The Saguaro Digital Library is a joint project being developed by a
consortium of University research groups as well as Federal and State agencies
in conjunction with industrial partners. State Agencies partnering in the
Saguaro Digital Library project include the Arizona State Lands Department,
the Arizona State Cartographers Office, the Arizona State Geological Survey,
and the Arizona Geographic Information Council. Federal Agencies participating
in the project include, the United State Geological Survey (USGS) Sonoran
Desert Field Station, the US Army, the Rocky Mountain Research Station, Los
Alamos National Laboratory, the Nature Conservancy, and the US National Park
Service. Industrial partners involved in the project include Online Computer
Library Center Inc. (OCLC), Raytheon STX, and Simons International
Corporation. K-12 partners include Lawrence Intermediate School, Fort Lowell
Elementary School, and the Vail School District from Arizona. The development
of the library is led by the Department of Management Information Systems in
collaboration with other departments at the University of Arizona (UA)
including, the UA Library, Hydrology and Water Resources, Arid Land Studies,
Geography, Electrical and Computer Engineering, the Arizona Regional Image
Archive, and Renewable Natural Resources.
Resource Harvesting
For the most part, digital libraries are mausoleums, or in other words,
static information sets that require periodic updates. Such updates are often
temporary and costly. Thus, in reality, a digital library should support
dynamic resources that can be updated by users or an information provider at
any time. By employing appropriate data management techniques to assure
quality, security, searchability and a means to generate metadata information,
it is possible to create dynamic digital libraries. However, in order to
collect the information, it is essential to provide digital forms for the
appropriate information set and establish update rules. Furthermore, tools
allowing new resources to be added and old/obsolete resources to be removed
periodically must support the evolution of the library.

━━━━

Translate this sentence from the Saguaro Digital Library text into Spanish: "Thus, in reality, a digital library should support dynamic resources that can be updated by users or an information provider at any time."

# [MATERIAL SHOWN]
━━━━

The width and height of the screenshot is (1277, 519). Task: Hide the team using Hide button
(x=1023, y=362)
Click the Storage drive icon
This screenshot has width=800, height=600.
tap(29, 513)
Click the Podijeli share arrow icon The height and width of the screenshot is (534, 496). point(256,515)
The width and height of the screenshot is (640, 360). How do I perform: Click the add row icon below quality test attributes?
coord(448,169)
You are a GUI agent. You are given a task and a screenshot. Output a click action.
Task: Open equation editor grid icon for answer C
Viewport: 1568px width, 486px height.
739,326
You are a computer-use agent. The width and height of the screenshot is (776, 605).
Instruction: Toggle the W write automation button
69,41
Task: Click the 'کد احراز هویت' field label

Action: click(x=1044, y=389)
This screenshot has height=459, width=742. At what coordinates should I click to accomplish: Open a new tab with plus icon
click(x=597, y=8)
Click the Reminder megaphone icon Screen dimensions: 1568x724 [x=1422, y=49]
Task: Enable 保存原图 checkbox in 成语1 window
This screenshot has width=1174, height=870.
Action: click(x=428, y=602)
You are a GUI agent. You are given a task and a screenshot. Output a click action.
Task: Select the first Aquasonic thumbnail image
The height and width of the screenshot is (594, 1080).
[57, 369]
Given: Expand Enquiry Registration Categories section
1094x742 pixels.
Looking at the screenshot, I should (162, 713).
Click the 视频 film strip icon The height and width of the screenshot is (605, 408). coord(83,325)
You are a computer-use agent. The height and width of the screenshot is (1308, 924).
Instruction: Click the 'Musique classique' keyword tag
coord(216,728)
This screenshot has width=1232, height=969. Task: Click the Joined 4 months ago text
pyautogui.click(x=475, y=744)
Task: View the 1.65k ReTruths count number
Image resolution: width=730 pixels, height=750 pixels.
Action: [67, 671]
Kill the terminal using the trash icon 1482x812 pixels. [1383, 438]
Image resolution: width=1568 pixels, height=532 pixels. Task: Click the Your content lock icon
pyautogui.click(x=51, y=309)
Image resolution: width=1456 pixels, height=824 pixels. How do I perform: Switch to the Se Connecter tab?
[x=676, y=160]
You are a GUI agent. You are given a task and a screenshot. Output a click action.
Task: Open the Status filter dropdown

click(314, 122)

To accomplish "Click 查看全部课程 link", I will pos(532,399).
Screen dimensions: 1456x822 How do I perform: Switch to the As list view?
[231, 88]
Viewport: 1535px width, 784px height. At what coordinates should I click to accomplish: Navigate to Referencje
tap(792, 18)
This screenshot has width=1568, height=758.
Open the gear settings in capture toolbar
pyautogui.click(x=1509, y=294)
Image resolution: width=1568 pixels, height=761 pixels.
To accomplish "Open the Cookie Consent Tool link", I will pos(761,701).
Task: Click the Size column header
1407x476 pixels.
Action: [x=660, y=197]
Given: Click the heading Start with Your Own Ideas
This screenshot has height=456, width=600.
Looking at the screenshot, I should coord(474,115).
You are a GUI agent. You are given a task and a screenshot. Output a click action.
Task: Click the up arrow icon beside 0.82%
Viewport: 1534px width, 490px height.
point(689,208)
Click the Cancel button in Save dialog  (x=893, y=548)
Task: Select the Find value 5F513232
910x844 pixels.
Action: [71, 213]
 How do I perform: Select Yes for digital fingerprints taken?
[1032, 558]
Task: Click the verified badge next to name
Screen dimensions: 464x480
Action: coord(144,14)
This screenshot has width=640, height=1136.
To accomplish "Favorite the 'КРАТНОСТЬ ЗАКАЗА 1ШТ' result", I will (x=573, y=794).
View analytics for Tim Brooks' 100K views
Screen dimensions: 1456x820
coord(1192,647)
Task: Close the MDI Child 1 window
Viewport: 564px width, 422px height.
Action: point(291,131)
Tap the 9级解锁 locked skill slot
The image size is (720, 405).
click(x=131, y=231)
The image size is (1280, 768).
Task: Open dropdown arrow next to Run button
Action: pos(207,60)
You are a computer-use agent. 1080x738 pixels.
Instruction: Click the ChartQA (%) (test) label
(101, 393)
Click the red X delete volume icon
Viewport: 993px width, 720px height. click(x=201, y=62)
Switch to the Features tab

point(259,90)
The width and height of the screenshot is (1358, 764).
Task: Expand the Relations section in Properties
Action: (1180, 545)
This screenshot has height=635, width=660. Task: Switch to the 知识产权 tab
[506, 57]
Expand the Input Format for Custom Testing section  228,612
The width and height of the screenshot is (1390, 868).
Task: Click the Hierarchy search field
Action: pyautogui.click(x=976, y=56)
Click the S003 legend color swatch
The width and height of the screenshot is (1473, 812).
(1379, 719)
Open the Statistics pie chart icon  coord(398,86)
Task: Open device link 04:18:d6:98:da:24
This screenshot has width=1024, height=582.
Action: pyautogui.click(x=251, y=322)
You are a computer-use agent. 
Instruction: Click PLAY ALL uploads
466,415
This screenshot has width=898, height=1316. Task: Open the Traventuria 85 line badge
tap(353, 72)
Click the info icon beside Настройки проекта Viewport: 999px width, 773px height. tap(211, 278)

━━━━

# [REPLY TO THE EXERCISE]
Así, en realidad, una biblioteca digital debería admitir recursos dinámicos que los usuarios o un proveedor de información puedan actualizar en cualquier momento.